What is the preference on the fix? Either way would be interested in trying to code this one if it isn't too much of a problem.

marii-moe on 23 Aug 2018

My current thinking to solve this issue is to have a wrapper Image class that knows what are the expected ranges, and performs the conversion as expected. This means that the user can specify what is the ranges for their data if he wants.
I'm sketching an API for that to see what it would look like, to see if it would a number of problems that have been mentioned here already.

fmassa on 28 Aug 2018

I'd be interested to see this.
As you suggest, I imagine an Image class would be most useful for those looking seeking flexibility in range and data type for image processing.

Please let me know if there is anything I can contribute here.
Thanks.

mathski on 20 Sep 2018

Hi @mathski ,

I'm currently looking for datasets from other domains, like medical imagery, astronomy / etc, which do have images but which are in specialized formats.
I've never worked with those kinds of data, so having an idea of what's out there will definitely help.

fmassa on 21 Sep 2018

Hey @fmassa ,

I've worked with multi-spectral satellite and medical image data previously, but those datasets are not publicly available.
Instead, I asked some colleagues to provide me with public analogues, and they referred me to an IARPA satellite database with 8-band multispectral TIFF images (downloaded through Amazon AWS):
https://www.iarpa.gov/challenges/fmow.html

I actually opened this issue not because I was dealing with an uncommon dataset type, but because I was attempting to do some simple image processing on intermediate outputs during training.
During training, my data was 3-band RGB data represented as a torch.FloatTensor composed of floats, and I wanted to convert ToPILImage(mode='F') to take advantage of functions like resize and Gaussian blurring.
But I was having trouble with vanishing gradients when converting back and forth with strict controls on range and data type.
As I mentioned earlier, I was able to solve the problem on my end. But the ability to perform image processing (and other) operations in conjunction with network training should be allowable.

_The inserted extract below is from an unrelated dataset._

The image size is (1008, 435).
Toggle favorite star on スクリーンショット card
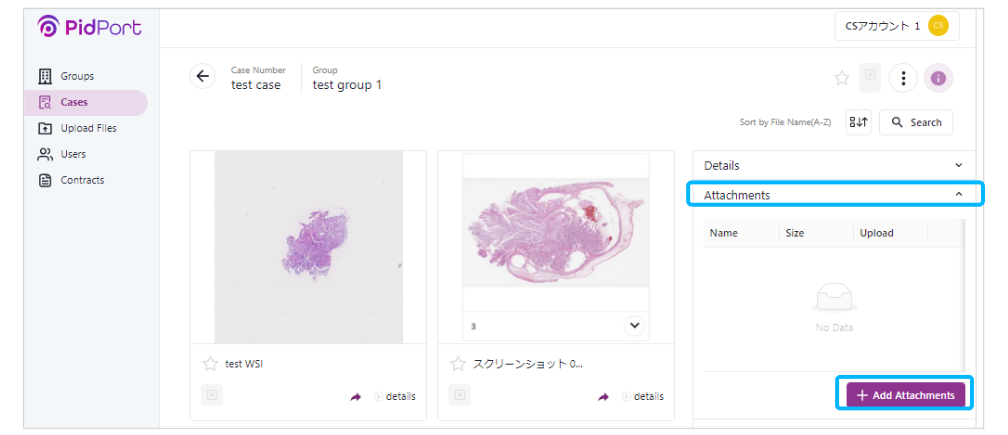458,364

Thanks for the support in any case.

mathski on 24 Sep 2018

👍1

I see.
In those cases, I think it might have been better for you to leverage functions that support backprop, like interpolate (for image resizing), conv2d for blurring and grid_sample for generic warpings on the image.

I think we might want to make torchvision support backpropagation, and possibly avoid the need of converting back and forth to PIL images or numpy arrays. I think we are getting there with better support for interpolate and grid_sample, but it still need to be wrapped up more nicely (to avoid having to create the transformation flow yourself, which can be error-prone).

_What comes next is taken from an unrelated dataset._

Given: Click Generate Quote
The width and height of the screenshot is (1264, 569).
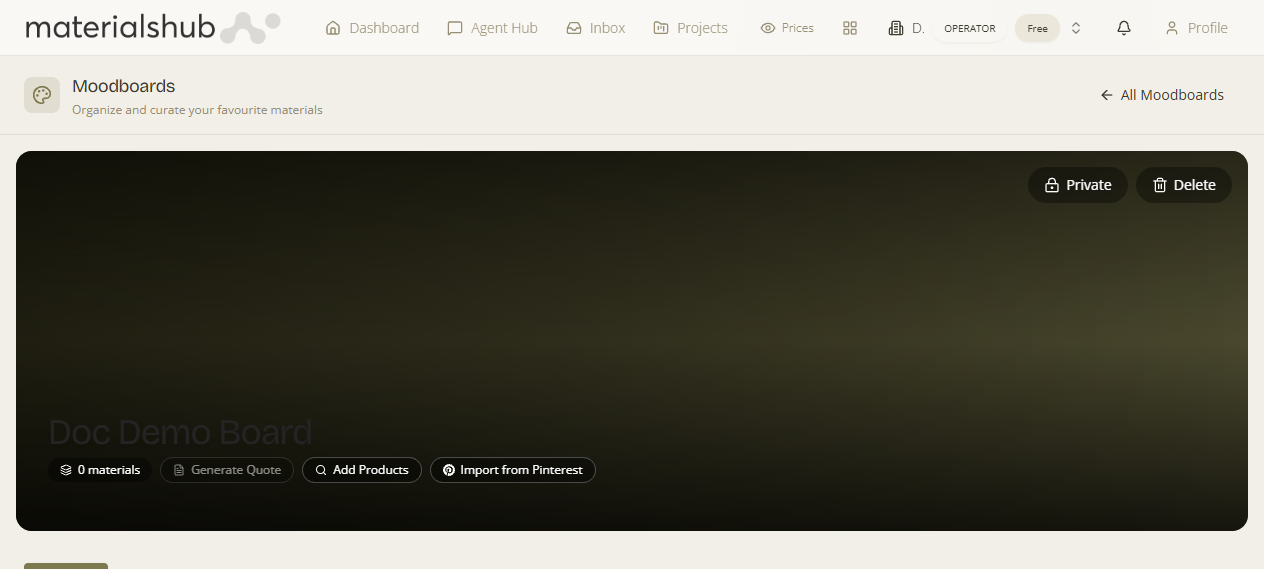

And thanks for the dataset!

fmassa on 24 Sep 2018

👍1

Just so I understand, functions like conv2d and grid_sample allow the user to define the function values?
For example, if I want to define and apply my own blurring kernel rather than _learning_ a blurring kernel, conv2d allows me to do that?

mathski on 24 Sep 2018

yes, definitely! If you want your kernel to be fixed, you can do something like

class GaussianBlur(nn.Module):
    def __init__(self, ...):
        super(...)
        self.register_buffer('filter', torch.rand(1, 1, 3, 3))

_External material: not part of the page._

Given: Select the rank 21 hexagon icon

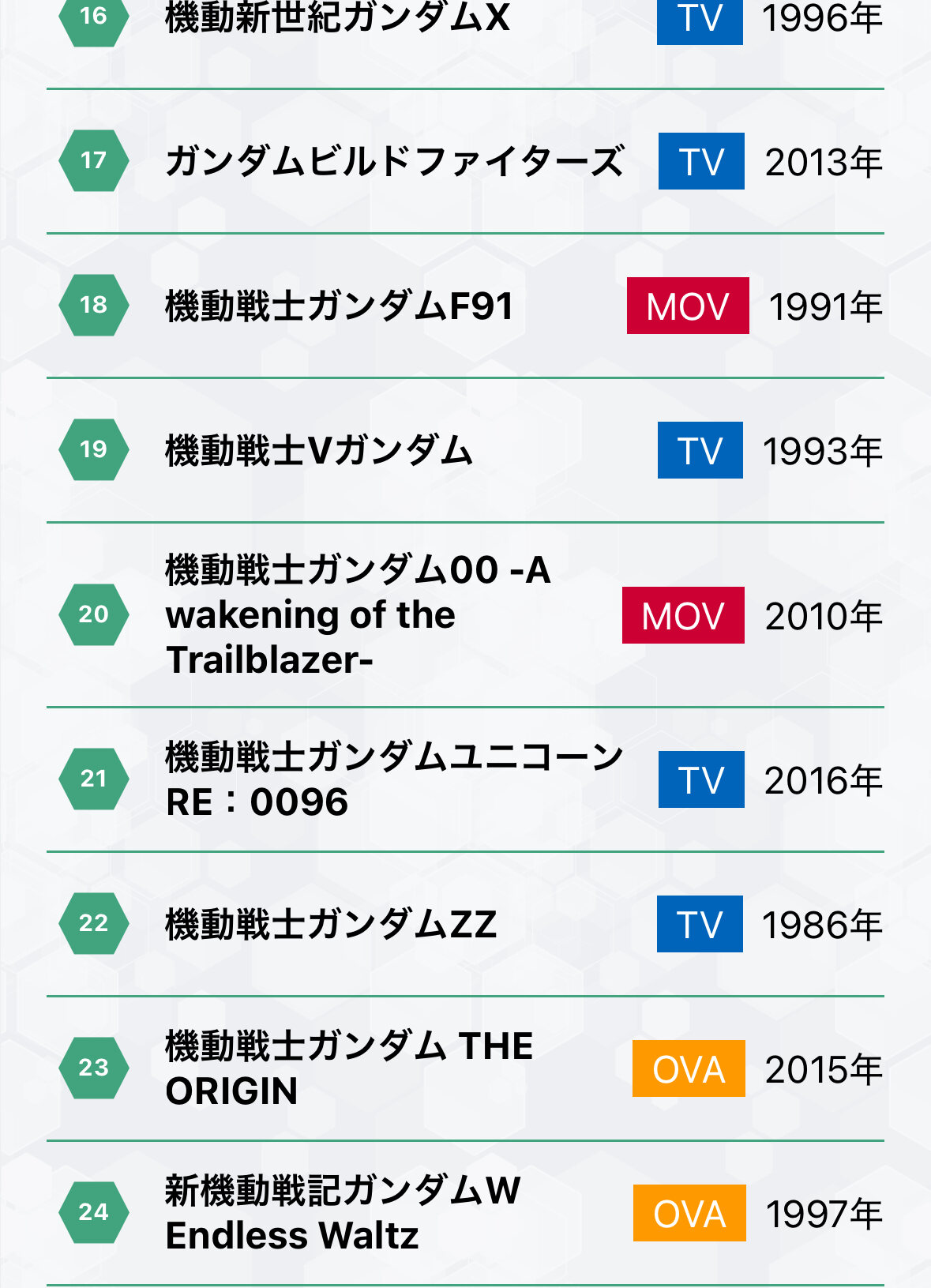Looking at the screenshot, I should (93, 779).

    def forward(self, input):
        return F.conv2d(input, self.filter, ...)

fmassa on 24 Sep 2018

👍2

Excellent. Thank you very much.

mathski on 24 Sep 2018

Would it be possible to document this behavior in relevant places until this issue gets resolved?

I encountered this issue when using the FakeData dataset and got unexpected results and went on debugging my own code until I stumbled onto this discussion, so it would probably be helpful to others as well to put a warning there.